◆ **PROBLEM TO SOLVE**: Gather all lines in the entries that include the word "agent".

◆ **DATA LISTING**:

# # # #

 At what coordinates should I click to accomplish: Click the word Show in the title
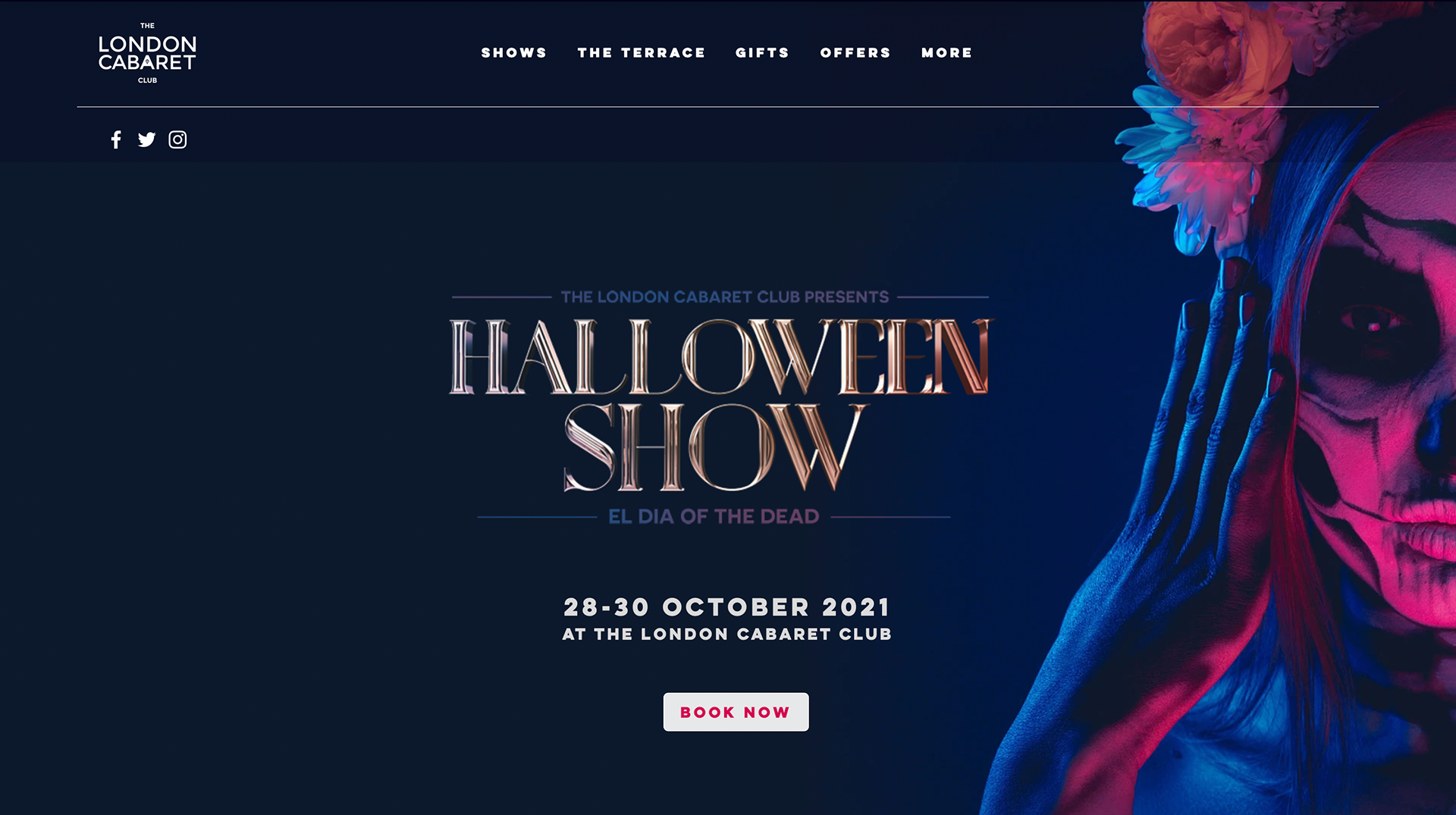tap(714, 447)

# # # #

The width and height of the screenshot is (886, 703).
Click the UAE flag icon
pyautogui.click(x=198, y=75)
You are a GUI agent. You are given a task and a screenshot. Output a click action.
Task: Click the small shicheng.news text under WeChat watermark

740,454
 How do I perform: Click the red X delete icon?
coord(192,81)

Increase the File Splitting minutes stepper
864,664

# # # #

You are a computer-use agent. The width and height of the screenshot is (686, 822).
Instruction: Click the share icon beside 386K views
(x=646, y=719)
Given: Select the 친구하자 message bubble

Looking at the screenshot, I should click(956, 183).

# # # #

◆ **SOLVED EXERCISE**:
You are a GUI agent. You are given a task and a screenshot. Output a click action.
You are a computer-use agent. The width and height of the screenshot is (686, 822).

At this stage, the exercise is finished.